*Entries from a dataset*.
━━━━━━━━
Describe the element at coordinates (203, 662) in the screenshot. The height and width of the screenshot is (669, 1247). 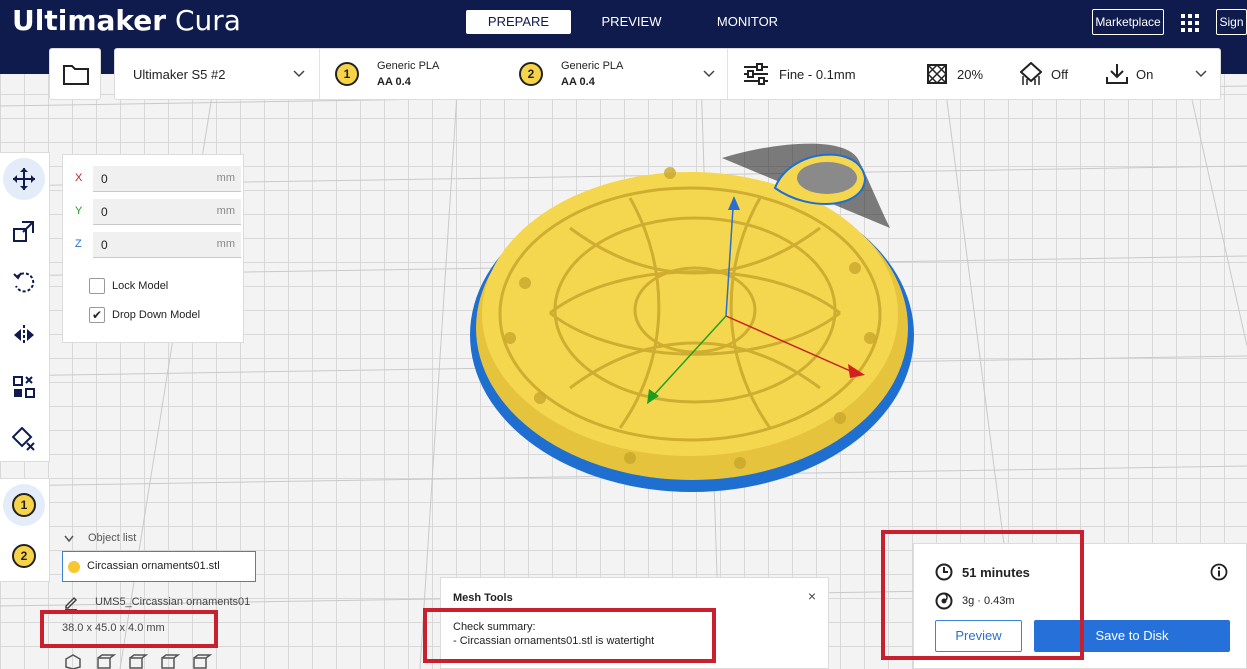
I see `right-view-icon` at that location.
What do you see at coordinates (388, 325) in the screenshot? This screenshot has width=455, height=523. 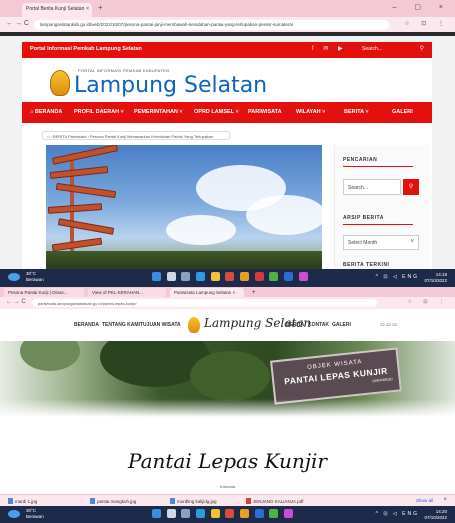 I see `language-flag-icons: ▭ ▭ ▭` at bounding box center [388, 325].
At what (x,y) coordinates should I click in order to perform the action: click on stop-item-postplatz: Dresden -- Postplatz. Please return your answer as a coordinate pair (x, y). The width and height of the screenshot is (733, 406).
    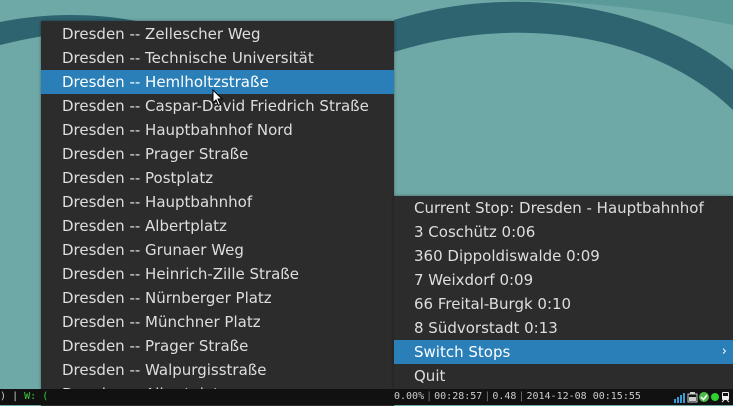
    Looking at the image, I should click on (218, 178).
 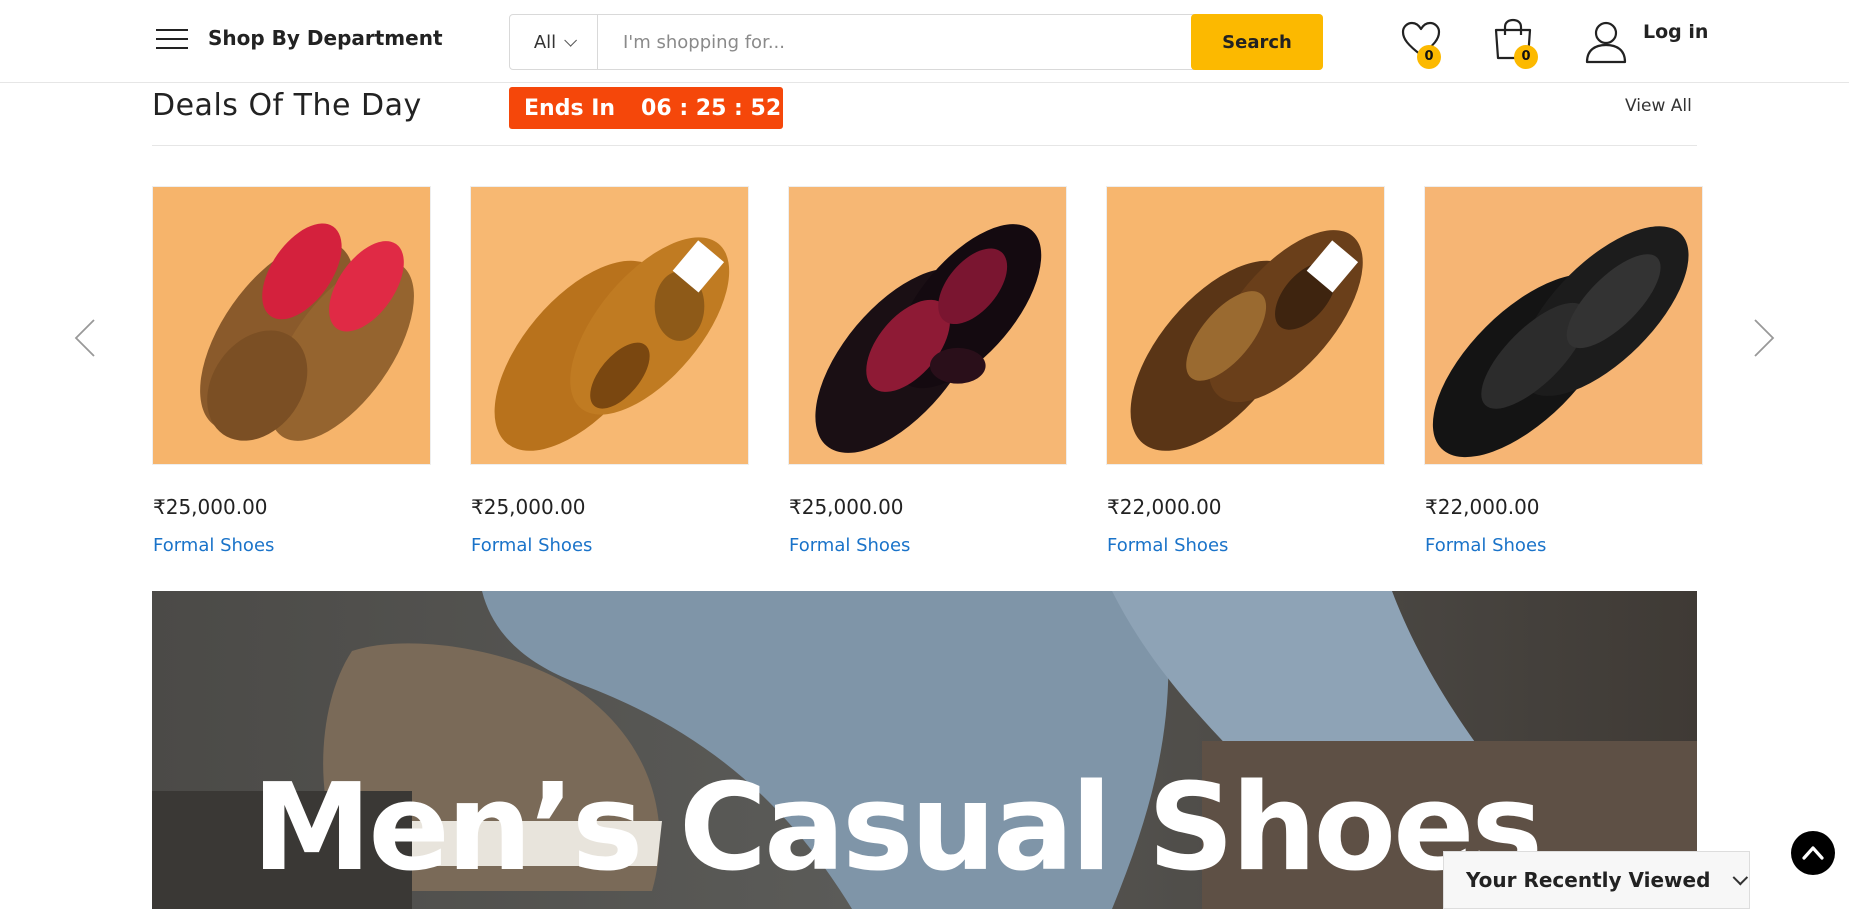 I want to click on category-select: All, so click(x=554, y=42).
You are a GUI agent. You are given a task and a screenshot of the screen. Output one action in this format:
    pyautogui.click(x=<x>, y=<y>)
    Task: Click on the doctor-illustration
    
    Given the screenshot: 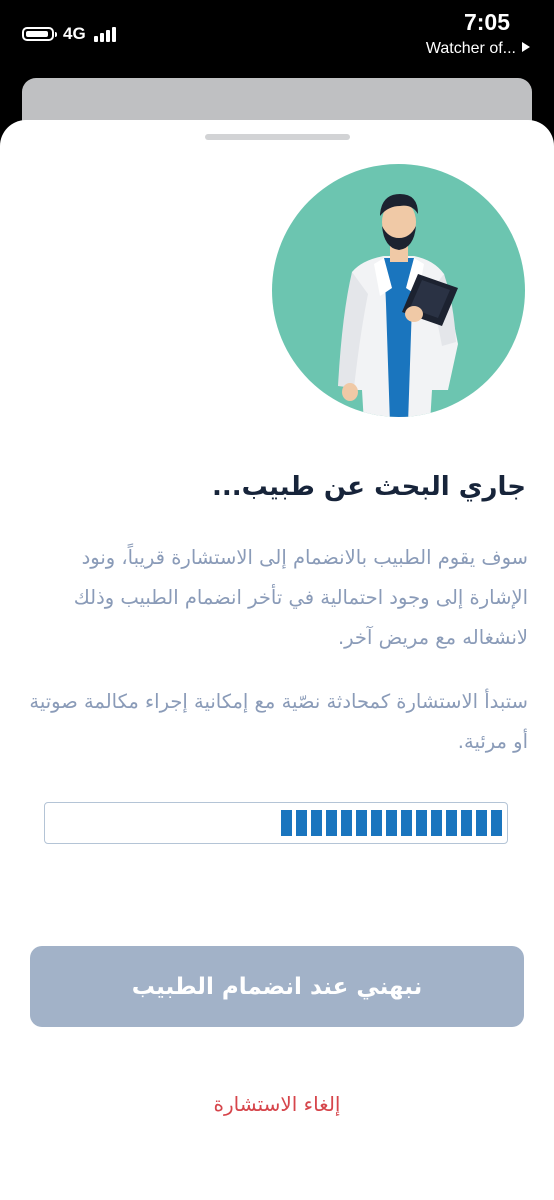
━━━━━━━━
Rewrite the entries from the line containing "I want to click" through the end of the entries as a JSON list of strings, one string per line, with blank lines omitted. Leave the pictures out of your answer.

[
  "  I want to click on category-select: All, so click(x=554, y=42).",
  "You are a GUI agent. You are given a task and a screenshot of the screen. Output one action in this format:",
  "    pyautogui.click(x=<x>, y=<y>)",
  "    Task: Click on the doctor-illustration",
  "    Given the screenshot: "
]